PASSAGE FOR REVIEW:
Capture and other strategies

Several library preparations on DNA or RNA can be done with limited or no amplification: whole-genome or whole-transcriptome sequencing, capture, 5'RACE... Probes can possibly be designed in every V, D, or J gene, in the constant region, and/or consensus probes can be used. These methods can also be applied on single-cell sequencing, possibly with UMI identifiers.

One advantage of such libraries is that they can be combined to other studies, as for example with transcriptome analysis or probes targeting oncogenes or other sequences of interest. Of course, the downside is that non-recombined DNA or RNA are also sequenced: Depending on the method and the datasets, as few as between 0.001% and 0.1% reads will have an actual V(D)J recombination. With datasets with billions of reads, this is usally enough to detect dominant clones with something like a few hundred reads, but quantification is more limited. For such libraries, it may be worth to set up a post-sequencer workflow to work with smaller files.

Read length

When the read length is too short and the reads do not span the CDR3 and a few more nucleotides, some V(D)J recombinations may not be properly detected or designated.

As a rule of thumb, 100 bp centered around the CDR3 is usually enough to correctly identify most of the recombinations -- and many sequencing approaches today allow to have 300bp, 500bp or even much longer reads. However, even as few as 50 bp well-centered on the CDR3 usually detect many recombinations. The key point, depending on the library preparation, is thus what position the CDR3 is actually in the read.

REQUIRED WORK:
[A] In the sequencing passage, change "rule of thumb" to "general guideline" and write out the text starting at "When the read" and ending at "in the read.".
[B] Write the next part of the passage on V(D)J sequencing, continuing from its final sentence.
None of the data is needed for this work.

Stored data:
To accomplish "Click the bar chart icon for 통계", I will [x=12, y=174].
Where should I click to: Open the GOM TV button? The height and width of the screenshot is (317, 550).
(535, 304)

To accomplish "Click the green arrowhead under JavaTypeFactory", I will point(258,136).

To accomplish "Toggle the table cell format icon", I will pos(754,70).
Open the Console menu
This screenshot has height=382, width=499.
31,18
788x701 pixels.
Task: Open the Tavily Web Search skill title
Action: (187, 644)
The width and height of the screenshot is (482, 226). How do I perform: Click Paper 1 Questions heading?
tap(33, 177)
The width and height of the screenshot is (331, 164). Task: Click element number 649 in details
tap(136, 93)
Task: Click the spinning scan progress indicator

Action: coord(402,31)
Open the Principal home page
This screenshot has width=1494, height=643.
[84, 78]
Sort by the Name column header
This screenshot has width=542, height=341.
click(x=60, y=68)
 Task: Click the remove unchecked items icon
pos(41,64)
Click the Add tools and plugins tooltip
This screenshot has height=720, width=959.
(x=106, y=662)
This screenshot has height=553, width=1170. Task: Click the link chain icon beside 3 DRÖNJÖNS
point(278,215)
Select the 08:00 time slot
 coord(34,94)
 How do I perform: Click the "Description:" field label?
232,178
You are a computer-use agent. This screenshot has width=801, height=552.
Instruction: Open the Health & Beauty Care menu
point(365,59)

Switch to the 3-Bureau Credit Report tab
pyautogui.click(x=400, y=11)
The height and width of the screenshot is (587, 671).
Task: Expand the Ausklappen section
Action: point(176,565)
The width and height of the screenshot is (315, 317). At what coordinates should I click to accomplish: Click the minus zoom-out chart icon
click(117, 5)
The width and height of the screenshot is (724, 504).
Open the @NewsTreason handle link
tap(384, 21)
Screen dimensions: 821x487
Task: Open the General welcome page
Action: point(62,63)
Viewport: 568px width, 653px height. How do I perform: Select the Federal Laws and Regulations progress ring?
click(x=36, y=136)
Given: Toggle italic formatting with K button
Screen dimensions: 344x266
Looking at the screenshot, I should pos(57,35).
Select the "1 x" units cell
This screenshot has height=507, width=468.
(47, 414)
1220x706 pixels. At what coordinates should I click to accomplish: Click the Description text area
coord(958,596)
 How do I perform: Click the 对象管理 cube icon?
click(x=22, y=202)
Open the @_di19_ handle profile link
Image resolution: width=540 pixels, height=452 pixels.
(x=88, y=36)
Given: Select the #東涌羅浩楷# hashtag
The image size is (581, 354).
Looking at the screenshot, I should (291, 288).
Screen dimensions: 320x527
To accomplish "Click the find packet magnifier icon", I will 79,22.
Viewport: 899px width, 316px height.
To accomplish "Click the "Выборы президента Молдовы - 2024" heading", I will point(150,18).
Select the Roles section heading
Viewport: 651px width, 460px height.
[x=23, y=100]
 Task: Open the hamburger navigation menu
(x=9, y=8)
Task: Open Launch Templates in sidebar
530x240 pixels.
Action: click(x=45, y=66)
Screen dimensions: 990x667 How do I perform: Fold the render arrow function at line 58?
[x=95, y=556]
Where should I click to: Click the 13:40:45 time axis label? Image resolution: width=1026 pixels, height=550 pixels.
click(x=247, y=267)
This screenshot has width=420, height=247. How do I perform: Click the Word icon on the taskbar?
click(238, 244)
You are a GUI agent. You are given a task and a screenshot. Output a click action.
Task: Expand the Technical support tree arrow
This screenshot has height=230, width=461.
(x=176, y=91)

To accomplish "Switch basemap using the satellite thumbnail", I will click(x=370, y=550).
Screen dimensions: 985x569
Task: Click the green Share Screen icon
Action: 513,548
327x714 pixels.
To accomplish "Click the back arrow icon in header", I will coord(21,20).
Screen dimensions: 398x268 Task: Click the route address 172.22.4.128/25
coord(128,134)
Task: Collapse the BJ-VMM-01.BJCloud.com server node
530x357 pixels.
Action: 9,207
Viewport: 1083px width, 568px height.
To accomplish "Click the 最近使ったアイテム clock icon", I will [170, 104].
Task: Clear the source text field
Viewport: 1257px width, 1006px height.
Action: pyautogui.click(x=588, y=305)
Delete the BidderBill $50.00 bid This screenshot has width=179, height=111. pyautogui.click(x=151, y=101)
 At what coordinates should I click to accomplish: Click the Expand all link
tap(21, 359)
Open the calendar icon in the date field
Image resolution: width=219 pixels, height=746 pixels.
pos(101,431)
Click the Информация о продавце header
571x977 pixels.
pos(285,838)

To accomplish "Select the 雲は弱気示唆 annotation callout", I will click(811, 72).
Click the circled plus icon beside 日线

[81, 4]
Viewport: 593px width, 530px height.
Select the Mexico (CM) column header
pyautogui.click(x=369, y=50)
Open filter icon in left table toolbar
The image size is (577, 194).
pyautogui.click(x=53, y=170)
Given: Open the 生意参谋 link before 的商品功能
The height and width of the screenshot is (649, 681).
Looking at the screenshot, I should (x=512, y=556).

ANSWERS FOR THE EXERCISE:
[A]
When the read length is too short and the reads do not span the CDR3 and a few more nucleotides, some V(D)J recombinations may not be properly detected or designated.

As a general guideline, 100 bp centered around the CDR3 is usually enough to correctly identify most of the recombinations -- and many sequencing approaches today allow to have 300bp, 500bp or even much longer reads. However, even as few as 50 bp well-centered on the CDR3 usually detect many recombinations. The key point, depending on the library preparation, is thus what position the CDR3 is actually in the read.

[B]
Anyway, with short reads, the identified recombinations may be skewed towards shorter sequences, such as:

  • more VJ than VDJ recombinations
  • shorter N and more deleted D genes Those biases could occur inside one locus but also favor loci/systems with shorter recombinations

Analyzed human immune recombinations in Vidjil

Vidjil is an open-source platform for the analysis of high-throughput sequencing data from lymphocytes. It was designed to detect all the common V(D)J recombinations, even the incomplete/special recombinations occurring during the hematopoeisis -- such recombinations systems are denoted with a +.

In particular, Vidjil-algo detects all the human recombinations targeted by the EuroClonality-NGS (2019) and the EuroClonality/BIOMED-2 (2003) primer sets. Vidjil-algo currently analyzes the following recombinations, selecting the best locus for each read.

complete recombinations incomplete/special recombinations
TRB Vb-(Db)-Jb TRB+ Db-Jb
TRD Vd-(Dd)-Jd TRD+ Vd-Dd3, Dd2-(Dd)-Jd, Dd2-Dd3
TRA+D Vd-(Dd)-Ja, Dd-Ja
IGH Vh-(Dh)-Jh IGH+ Dh-Jh
vidjil-algo option -g germline/homo-sapiens.g:TRA,TRB,TRD,TRG -g germline/homo-sapiens.g
-g germline/homo-sapiens.g:IGH,IGL,IGK
server configuration multi multi+inc

When using Vidjil-algo through the command-line, the configuration of analyzed recombinations is done in the germline/homo-sapiens.g preset.

The detection of complete recombinations is reliable provided the reads are long enough around the V(D)J junction (see above).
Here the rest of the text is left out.